The warrant authorized him to take weeks or months to conduct the search and the defendants were not prejudiced by the fact that the return was not filed before October 17, 2000.

The defendants were given a record or inventory, in either hard copy or electronic form on CDs, of everything seized pursuant to Attachment B of the warrant.

SA Rovelli understood that by filing the warrant he indicated he had completed what the warrant authorized him to do.

After he filed the return, SA Rovelli continued his forensic examination of the hard drive by running software programs and utilities, opening and viewing files that he had seized, and restoring the image. He did not keep detailed notes of his activities after October 17, 2000, but his print-outs show approximate dates of when he restored the image.

SA Rovelli restored the mirror image after the warrant was returned so that he could look at data and documents in their original form and context and continue his forensic examination of the seized evidence.

For instance, in December 2000, he executed the Destroy-it program to conduct further analysis of its functionality, characteristics, and footprints.

On December 14, 2000, and in July, 2001 he used a program called Norton Disk Editor to review the directory structures of items identified as seized and the unfiltered slack space.

In September, 2001, he ran a program that allowed him to view the internals of the active file links that were seized.

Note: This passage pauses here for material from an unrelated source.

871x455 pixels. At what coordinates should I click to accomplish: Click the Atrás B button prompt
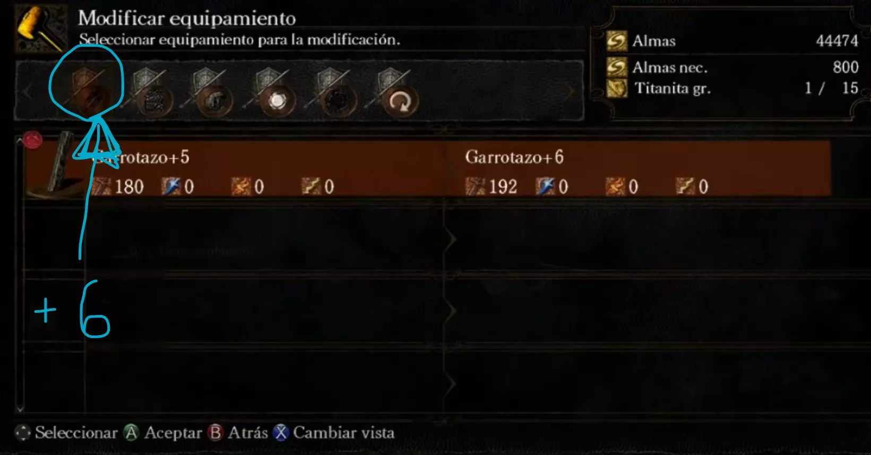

SA Rovelli complied with the court’s July 10, 2001, order to preserve existing and future “working copies.” Prior to this court order, SA Rovelli was not required to maintain any restored images.

VI. Standing

The laptop computer was owned by Triumph. It was assigned to Spadoni for his exclusive use.

Spadoni kept the laptop computer in his sole custody and under his sole control. Spa-doni states in an affidavit that he used the laptop computer in his private Triumph offices in Boston and Hartford and carried it with him when he traveled between offices. When he left the Hartford office for the day he either took it with him or stored it in a locked file cabinet. When he left the Boston office for the day he either took it with him or locked it in his private office.

There is no evidence that McCarthy had any personal expectation of privacy in the laptop computer.

CONCLUSIONS OF LAW

Based on the foregoing findings of fact, the court makes the following conclusions of law.

*54I. McCarthy’s Standing

The protections of the Fourth Amendment attach to people, not places. See Rakas v. Illinois, 439 U.S. 128, 99 S.Ct. 421, 58 L.Ed.2d 387 (1978).

To challenge a search and seizure of property, a person must have an actual, subjective expectation of privacy that society is prepared to recognize as reasonable. See id. at 143 n. 12, 99 S.Ct. 421. Such a showing is made when the individual shows ownership, lawful possession or lawful control of the place searched. See id; United States v. Paulino, 850 F.2d 93, 96 (2d Cir.1988).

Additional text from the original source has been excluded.